■ Data to use:
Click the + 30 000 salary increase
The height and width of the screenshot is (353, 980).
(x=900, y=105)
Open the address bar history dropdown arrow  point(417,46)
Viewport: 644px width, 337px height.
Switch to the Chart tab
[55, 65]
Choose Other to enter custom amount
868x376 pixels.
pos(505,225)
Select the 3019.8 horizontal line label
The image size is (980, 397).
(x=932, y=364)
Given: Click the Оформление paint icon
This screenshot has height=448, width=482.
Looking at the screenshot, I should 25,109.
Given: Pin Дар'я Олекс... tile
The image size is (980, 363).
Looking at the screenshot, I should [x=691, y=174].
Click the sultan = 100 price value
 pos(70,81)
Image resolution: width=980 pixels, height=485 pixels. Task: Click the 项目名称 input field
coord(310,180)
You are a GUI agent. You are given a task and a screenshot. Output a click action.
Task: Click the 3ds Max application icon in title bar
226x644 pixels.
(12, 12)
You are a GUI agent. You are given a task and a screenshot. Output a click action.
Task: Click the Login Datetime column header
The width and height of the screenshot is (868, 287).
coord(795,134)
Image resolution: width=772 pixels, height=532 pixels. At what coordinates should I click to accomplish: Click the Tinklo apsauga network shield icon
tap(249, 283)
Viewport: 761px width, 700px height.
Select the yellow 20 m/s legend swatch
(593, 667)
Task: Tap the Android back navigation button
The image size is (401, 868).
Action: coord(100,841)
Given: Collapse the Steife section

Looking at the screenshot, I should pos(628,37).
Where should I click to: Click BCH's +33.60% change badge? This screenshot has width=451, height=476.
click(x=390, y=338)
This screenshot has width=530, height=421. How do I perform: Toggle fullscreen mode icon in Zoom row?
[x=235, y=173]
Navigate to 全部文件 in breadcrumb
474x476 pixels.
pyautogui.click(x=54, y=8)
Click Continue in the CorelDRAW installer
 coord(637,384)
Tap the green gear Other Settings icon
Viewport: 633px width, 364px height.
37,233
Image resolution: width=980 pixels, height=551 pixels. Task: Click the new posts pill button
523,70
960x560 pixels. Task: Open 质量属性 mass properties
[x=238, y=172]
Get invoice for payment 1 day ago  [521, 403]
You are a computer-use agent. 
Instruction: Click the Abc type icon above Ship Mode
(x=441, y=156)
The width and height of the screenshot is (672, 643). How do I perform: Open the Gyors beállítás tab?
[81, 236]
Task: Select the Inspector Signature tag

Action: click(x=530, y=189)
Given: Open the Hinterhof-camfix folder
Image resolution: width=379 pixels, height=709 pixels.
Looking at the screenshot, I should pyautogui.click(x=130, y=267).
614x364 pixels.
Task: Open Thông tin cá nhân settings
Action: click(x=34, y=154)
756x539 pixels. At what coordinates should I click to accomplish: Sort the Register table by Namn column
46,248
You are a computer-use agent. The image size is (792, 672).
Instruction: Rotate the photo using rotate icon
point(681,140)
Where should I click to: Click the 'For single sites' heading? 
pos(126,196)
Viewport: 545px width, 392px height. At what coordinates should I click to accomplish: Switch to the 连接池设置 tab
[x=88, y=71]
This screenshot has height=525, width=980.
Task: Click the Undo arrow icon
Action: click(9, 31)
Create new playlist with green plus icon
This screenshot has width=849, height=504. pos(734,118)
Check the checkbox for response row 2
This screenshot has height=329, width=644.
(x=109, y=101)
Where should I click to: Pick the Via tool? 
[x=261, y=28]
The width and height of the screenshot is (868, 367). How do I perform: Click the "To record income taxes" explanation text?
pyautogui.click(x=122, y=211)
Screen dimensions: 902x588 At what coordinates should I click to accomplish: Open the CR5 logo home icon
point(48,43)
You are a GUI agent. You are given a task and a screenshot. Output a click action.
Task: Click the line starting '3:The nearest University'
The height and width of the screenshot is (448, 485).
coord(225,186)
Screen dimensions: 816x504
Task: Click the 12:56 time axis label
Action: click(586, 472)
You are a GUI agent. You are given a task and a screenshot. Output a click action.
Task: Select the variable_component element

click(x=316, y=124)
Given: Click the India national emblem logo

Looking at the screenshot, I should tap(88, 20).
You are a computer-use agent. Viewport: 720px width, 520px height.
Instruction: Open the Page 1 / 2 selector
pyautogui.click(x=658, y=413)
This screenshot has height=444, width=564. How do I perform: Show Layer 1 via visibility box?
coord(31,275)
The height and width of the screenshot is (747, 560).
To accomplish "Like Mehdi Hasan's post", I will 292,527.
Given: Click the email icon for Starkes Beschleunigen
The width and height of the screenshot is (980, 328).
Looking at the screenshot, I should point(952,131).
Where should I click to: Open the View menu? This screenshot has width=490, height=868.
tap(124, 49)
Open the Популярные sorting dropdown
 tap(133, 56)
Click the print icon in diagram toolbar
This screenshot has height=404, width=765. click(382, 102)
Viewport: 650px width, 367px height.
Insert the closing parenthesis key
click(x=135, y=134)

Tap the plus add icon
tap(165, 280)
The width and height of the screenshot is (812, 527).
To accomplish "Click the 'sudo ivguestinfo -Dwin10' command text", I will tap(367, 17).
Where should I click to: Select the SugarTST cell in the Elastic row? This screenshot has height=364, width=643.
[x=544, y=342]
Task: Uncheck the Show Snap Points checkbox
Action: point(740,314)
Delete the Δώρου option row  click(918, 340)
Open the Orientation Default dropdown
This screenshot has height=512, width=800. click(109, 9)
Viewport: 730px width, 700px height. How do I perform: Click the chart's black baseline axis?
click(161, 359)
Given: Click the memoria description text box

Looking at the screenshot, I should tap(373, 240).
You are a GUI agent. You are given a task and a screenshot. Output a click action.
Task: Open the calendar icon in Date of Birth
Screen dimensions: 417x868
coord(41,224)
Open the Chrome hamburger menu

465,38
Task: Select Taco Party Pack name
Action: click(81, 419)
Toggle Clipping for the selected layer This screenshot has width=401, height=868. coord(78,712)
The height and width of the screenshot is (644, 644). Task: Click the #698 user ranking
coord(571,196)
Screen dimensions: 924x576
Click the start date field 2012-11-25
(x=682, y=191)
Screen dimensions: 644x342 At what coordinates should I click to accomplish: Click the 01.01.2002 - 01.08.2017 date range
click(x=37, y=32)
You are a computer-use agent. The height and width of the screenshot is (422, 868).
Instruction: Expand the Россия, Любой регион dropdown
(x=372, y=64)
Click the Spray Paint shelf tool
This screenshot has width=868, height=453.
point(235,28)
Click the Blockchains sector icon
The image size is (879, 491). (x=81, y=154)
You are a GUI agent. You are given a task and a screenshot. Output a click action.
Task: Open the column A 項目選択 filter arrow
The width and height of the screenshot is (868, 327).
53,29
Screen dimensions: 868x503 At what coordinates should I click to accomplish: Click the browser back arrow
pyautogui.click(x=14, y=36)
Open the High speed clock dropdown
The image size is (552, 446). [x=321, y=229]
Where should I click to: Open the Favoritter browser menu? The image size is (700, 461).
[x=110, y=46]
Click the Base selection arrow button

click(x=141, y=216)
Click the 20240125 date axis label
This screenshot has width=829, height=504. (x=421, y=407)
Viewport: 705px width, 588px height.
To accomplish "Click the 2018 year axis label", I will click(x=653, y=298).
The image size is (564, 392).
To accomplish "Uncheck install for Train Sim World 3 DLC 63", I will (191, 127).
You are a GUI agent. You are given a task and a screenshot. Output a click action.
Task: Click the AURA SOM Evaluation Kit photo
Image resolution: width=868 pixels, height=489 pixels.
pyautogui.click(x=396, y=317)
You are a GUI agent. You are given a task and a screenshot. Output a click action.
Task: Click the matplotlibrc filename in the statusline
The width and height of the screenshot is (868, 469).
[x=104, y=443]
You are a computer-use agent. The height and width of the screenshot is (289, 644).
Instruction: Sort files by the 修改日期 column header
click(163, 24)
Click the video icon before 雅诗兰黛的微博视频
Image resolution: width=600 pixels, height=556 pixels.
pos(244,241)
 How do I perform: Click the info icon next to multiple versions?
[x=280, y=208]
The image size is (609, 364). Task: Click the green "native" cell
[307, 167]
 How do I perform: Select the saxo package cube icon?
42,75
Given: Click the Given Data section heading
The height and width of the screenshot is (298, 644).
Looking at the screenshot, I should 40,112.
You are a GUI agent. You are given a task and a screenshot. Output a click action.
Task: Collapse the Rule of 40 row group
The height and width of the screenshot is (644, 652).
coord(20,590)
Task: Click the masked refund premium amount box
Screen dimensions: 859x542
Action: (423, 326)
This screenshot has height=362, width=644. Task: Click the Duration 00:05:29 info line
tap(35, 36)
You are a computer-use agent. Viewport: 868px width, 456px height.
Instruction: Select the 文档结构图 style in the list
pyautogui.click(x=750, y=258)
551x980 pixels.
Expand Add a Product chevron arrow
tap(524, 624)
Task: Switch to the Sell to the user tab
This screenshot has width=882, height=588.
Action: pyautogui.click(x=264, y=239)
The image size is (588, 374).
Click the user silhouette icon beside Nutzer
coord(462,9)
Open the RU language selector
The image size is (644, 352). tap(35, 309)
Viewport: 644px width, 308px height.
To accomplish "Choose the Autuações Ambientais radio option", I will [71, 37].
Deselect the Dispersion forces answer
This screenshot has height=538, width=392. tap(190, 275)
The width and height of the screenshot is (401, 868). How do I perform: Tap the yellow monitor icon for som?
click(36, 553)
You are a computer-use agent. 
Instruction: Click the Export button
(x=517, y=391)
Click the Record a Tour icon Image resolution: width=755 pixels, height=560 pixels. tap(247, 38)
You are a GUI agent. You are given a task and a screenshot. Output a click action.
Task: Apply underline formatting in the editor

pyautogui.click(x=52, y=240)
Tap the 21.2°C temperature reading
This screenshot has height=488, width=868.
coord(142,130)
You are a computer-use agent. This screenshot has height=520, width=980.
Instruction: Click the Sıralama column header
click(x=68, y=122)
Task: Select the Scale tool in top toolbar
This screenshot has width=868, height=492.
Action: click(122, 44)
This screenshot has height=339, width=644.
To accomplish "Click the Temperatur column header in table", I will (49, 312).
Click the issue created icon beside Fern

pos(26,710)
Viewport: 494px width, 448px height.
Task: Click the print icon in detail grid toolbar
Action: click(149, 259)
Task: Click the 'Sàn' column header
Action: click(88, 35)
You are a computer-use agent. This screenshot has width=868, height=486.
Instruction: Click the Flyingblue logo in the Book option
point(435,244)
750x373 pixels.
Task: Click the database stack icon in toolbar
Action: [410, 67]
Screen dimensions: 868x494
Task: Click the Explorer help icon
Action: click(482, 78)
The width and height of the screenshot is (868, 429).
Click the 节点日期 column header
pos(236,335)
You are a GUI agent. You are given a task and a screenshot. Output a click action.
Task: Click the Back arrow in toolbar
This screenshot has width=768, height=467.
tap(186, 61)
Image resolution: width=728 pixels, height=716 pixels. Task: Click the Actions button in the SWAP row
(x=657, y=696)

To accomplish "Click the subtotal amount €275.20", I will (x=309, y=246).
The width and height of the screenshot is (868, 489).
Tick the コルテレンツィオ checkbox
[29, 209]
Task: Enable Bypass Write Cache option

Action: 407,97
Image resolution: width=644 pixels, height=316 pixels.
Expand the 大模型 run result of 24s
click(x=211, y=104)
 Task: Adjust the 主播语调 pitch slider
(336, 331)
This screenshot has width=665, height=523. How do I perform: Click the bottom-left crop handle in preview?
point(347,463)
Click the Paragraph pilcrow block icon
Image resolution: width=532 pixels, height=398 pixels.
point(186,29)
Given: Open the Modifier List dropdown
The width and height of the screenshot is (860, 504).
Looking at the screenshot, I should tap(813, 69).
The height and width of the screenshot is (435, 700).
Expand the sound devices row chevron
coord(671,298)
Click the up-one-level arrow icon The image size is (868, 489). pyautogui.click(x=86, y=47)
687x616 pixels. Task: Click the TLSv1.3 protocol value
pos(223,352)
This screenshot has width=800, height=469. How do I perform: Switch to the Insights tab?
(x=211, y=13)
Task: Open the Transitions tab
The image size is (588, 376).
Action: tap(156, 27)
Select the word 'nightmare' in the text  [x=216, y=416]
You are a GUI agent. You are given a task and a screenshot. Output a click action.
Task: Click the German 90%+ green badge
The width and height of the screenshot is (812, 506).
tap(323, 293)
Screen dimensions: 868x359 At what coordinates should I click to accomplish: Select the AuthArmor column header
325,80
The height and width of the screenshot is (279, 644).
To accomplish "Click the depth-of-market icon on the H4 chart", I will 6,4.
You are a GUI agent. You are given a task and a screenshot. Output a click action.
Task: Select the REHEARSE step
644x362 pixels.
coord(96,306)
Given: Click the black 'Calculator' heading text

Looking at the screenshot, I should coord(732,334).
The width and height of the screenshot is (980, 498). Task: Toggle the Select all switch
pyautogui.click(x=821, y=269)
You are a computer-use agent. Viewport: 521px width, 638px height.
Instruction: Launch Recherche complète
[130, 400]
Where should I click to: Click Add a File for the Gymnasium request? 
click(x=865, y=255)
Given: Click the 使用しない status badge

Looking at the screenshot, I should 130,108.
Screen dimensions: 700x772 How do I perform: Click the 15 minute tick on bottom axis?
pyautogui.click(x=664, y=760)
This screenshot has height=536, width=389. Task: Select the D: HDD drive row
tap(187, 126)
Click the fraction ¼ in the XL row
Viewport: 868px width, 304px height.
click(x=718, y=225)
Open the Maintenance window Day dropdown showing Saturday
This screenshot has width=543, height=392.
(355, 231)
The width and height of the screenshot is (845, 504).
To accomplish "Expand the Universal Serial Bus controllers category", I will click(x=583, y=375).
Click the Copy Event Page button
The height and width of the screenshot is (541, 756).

■ Task: The lines to return are those holding the string "computer" anywhere in the listing above.

■ Result for this task:
You are a computer-use agent. 
You are a computer-use agent. The image size is (792, 672).
You are a computer-use agent. Viewport: 720px width, 520px height.
You are a computer-use agent. The height and width of the screenshot is (422, 868).
You are a computer-use agent. The height and width of the screenshot is (289, 644).
You are a computer-use agent. Viewport: 868px width, 456px height.
You are a computer-use agent. 
You are a computer-use agent. This screenshot has height=520, width=980.
You are a computer-use agent. This screenshot has width=868, height=486.
You are a computer-use agent. Viewport: 521px width, 638px height.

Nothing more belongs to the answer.